When I travel to London for my weekly day amongst my work-colleagues, rather than alone in my home office the rest of the working calendar, I often see beggars. People who place themselves at strategic points in pedestrian traffic ways. Almost always they are sitting on the pavement. Almost always they look down without eye contact. Mostly they have a small piece of blanket covering their lower legs. Almost always they have some piece of cardboard on which is scratched a few despondent words.
They are a feature of any big city. And they are a topic for debate like any other. Too many stories of this being a “job” for them. More lucrative an hourly rate than “proper employment”. Too many stories like that to prevent my weighing up (and judging?) if they seem real or phoney each and very time. Mostly I settle for phoney and pass by. And I remember the Lord’s word about being “shrewd” rather than stupid. And I don’t beat myself up for “passing by”. I listen for His inner voice to guide me. That inner voice – as much a part of my daily life as breathing.
Because this morning’s passage puzzled me … John puzzles me …
Some time later, Jesus went up to Jerusalem for one of the Jewish festivals. Now there is in Jerusalem near the Sheep Gate a pool, which in Aramaic is called Bethesda and which is surrounded by five covered colonnades. Here a great number of disabled people used to lie—the blind, the lame, the paralyzed. One who was there had been an invalid for thirty-eight years.

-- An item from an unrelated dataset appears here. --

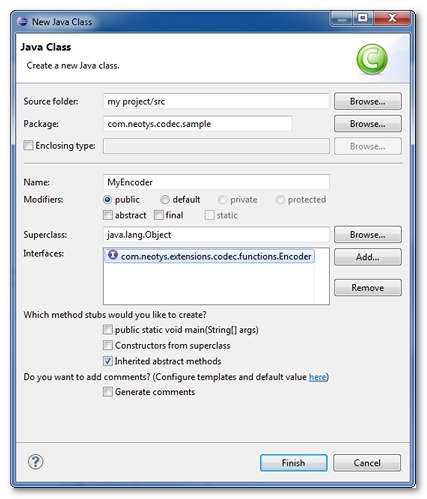This screenshot has width=427, height=499.
Task: Click the green Java class icon
Action: 372,59
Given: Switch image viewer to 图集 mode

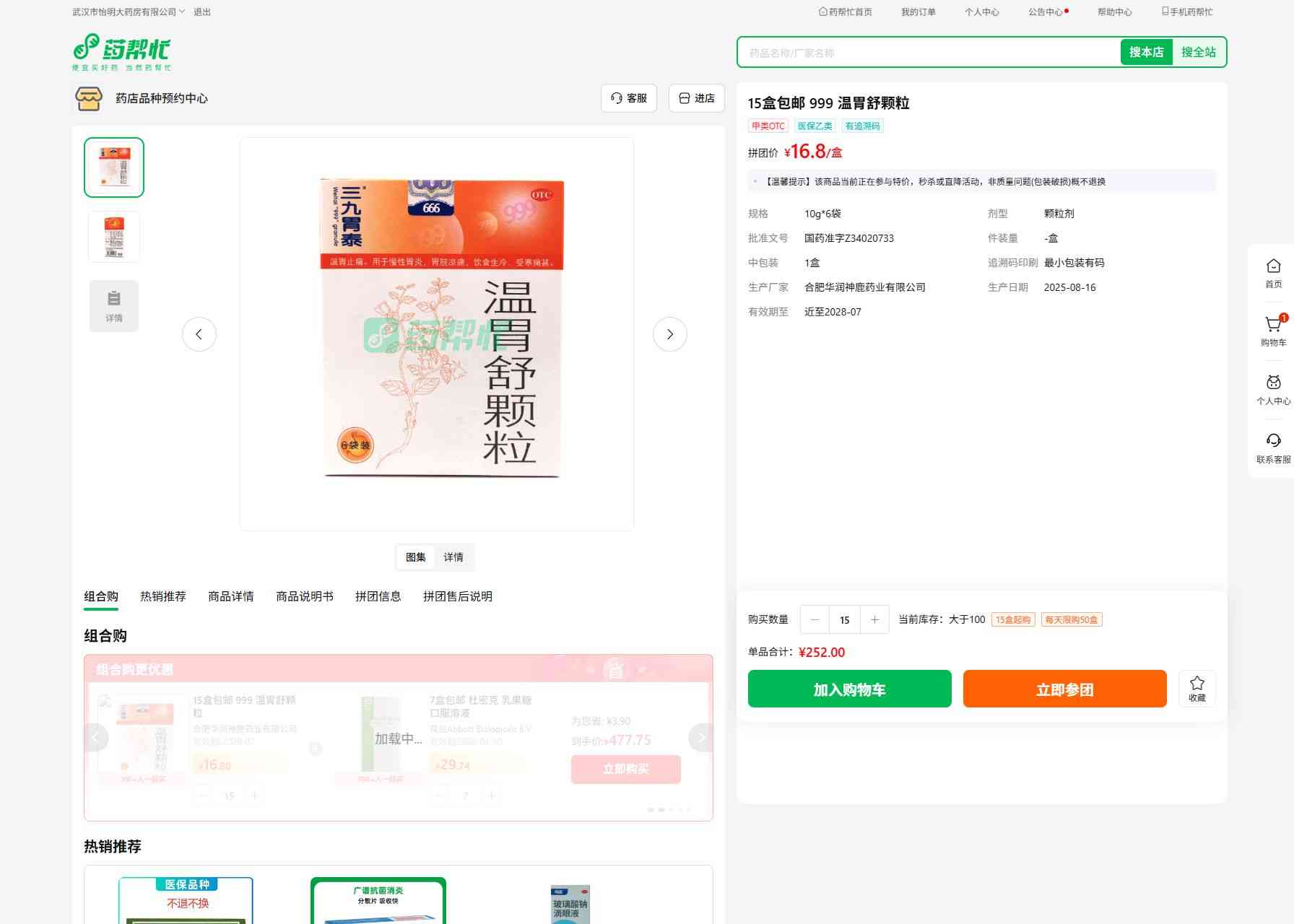Looking at the screenshot, I should (415, 557).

When Jesus saw him lying there and learned that he had been in this condition for a long time, he asked him, “Do you want to get well?” “Sir,” the invalid replied, “I have no one to help me into the pool when the water is stirred. While I am trying to get in, someone else goes down ahead of me.” Then Jesus said to him, “Get up! Pick up your mat and walk.” At once the man was cured; he picked up his mat and walked. John 5:1-9 ½ excluding 5
Leaving aside the fact that verse 5 is missing, that verse 9 has been truncated in this selection … leaving aside the “who wrote John, when was John written, the chronology is a bit messed up, was that bit added later, is it just a text arranged to counter …” Leaving aside all of that …
The thing I was puzzled by was “Why did Jesus even ask the question? “Do you want to get well?”” And so I meandered into some google territory and back again.
Because beggars are not a new phenomenon. And I am thinking that after 38 years of squatting in the same strategic pedestrian traffic way – most might believe this was the chap’s day job. Someone like me. Someone like the crowd – and noise and hubbub we always forget surrounded Jesus in these little reports of his wanderings and conversations and healings. The Man of Shrewd. Always ahead of the rest of us.
On top of that, what alternatives were there to making a connection with this man? “Hello, how are you, my name is Jesus … what’s your name?” … “Hiya old crippled man, how do you fancy walking today?” … “Guess what … it’s your lucky day today … do I have a surprise for you!”
“Do you want to get well?”
Engaging. Direct. Respectful. Loving. Connecting. Offering nothing. Inviting an answer.
Relationship in six words. And not a mention of God in sight (whilst at the same time allowing observers to this scenario the opportunity to see the same thing as me this morning).
Whether or not the entire exchange was as brief as recorded here? Irrelevant. Were other words and touch and connection forgotten? Doesn’t matter. Not to me. The man is walking after thirty-eight years. I am convinced. A miracle took place. Of God. Not of man. Nor of some inane benevolent master of the universe.
I am convinced that my best bud is consistent, trustworthy, reliable, loving and shrewd. And is God in human form. Is God freely walking amongst us. Is the micro and the macro. And all the stuff that makes my brain explode when I sit back and try and sense the size and scope of God.
“Do you want to get well?”
God wastes nothing. And he didn’t waste these six words either.
And here I am again … that fuzzy, warm, tingly thing that happens inside. Always does. When I think about how He “does it”. How he always does it. Every time. That thing when you love someone? And it catches you unawares. That tingle inside … He is mine! What a guy! I just love Him to bits. He is so “perfect”! That kind of tingle. Just like it happened right there … as I was typing something sensible!
Is it just me – or does that happen to you as well?